As línguas maternas africanas representam o Património Imaterial de uma sociedade multicultural e plurilíngue, defendendo uma maior diversidade cultural e linguística tanto nacionalmente como internacional. Assinalado no passado dia 21, o Dia Internacional da Língua Materna, data instituída pela Organização das Nações Unidas para a Educação, a Ciência e a Cultura (UNESCO), com o propósito de promover o respeito e a valorização das línguas maternas africanas, reforçando a sua importância enquanto instrumentos de identidade, memória e coesão social.

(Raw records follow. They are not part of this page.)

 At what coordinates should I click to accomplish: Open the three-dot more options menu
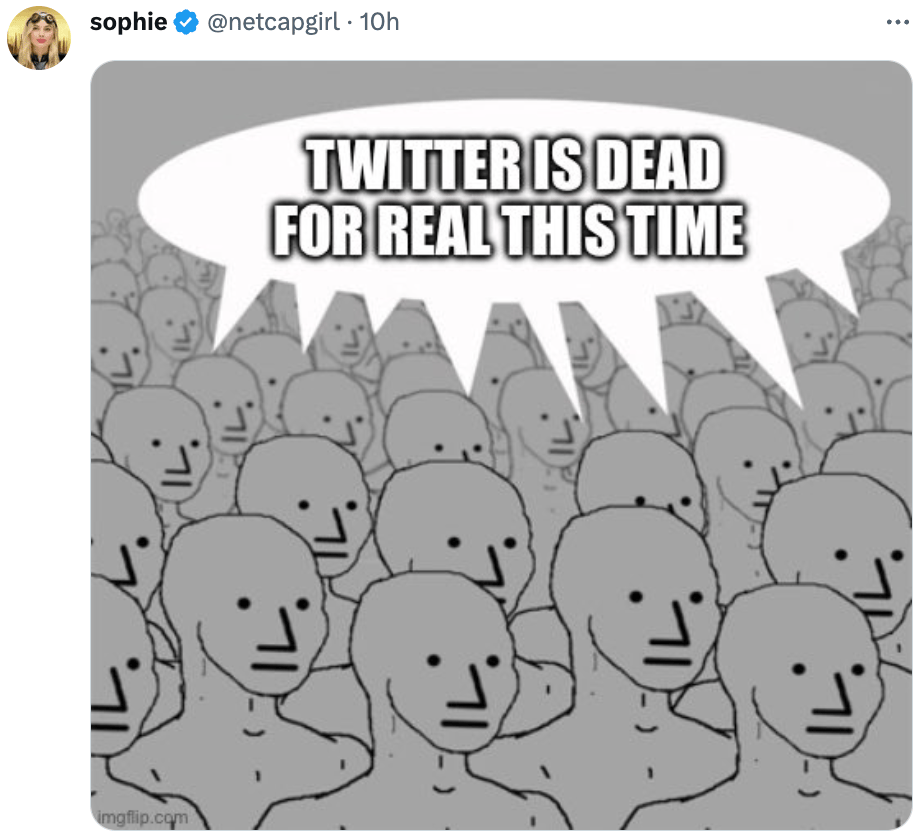[897, 22]
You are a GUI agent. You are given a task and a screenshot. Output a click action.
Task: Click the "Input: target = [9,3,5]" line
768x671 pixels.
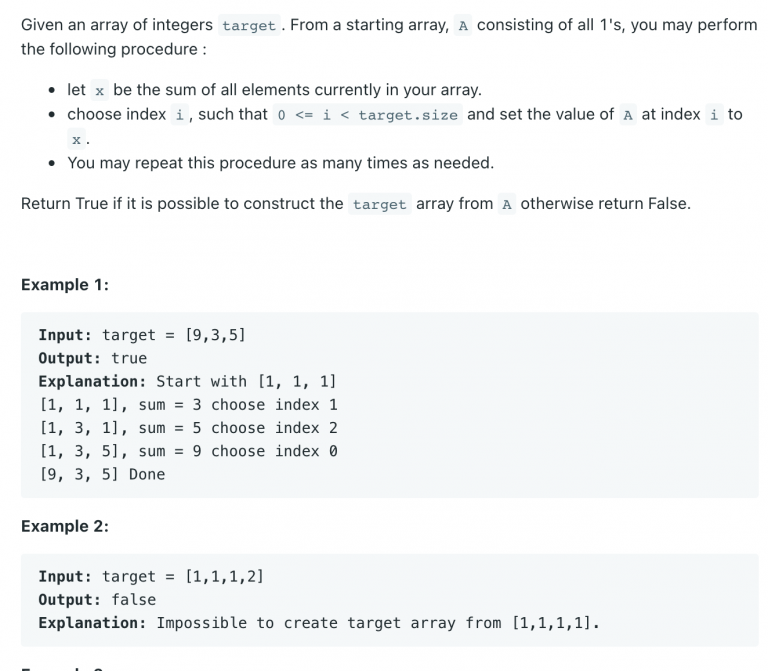tap(141, 335)
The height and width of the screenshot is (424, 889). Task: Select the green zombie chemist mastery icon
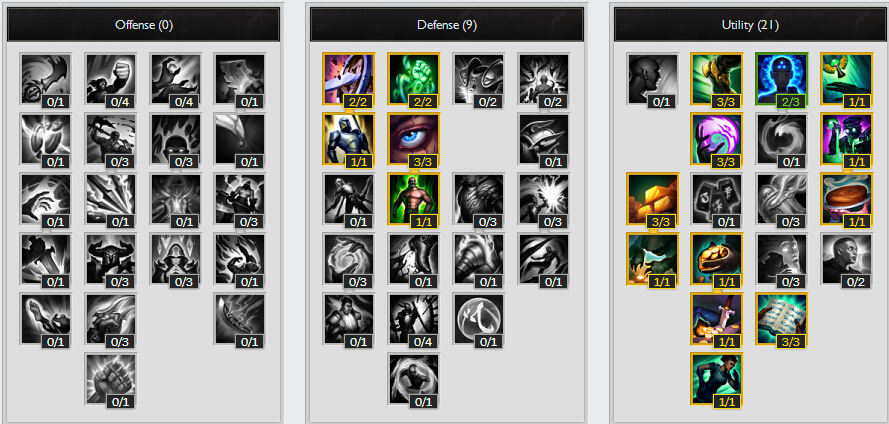click(846, 139)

De acordo com um comunicado de imprensa a que o Jornal de Angola teve acesso, o Ministério da Cultura defende uma maior cooperação entre as línguas oficiais e as de “convívios”, numa lógica de complementaridade e não de exclusão, no contexto da edificação da angolanidade. O documento sublinha que, em Angola, a efeméride ganha especial significado pelo papel estruturante que as línguas desempenham numa sociedade diversa, onde coexistem múltiplas expressões culturais.
A celebração da data pretende manter vivas as diferentes formas de comunicação e promover o seu estudo através do Instituto de Línguas Nacionais, contribuindo, futuramente, para o progresso económico e o bem-estar social. Ao assinalar o Dia Internacional da Língua Materna, o Ministério da Cultura reafirma, assim, o compromisso de desenvolver políticas públicas que promovam a educação intercultural, em prol da paz e da justiça social.
Em Angola, a efeméride valoriza línguas nacionais como o kikongo, kimbundu, umbundu, cokwe, nganguela e kwanyama, fundamentais para a identidade e memória colectiva, enquanto o português se mantém como língua oficial e elemento de unidade nacional, consolidando a convivência harmoniosa entre diversidade e coesão.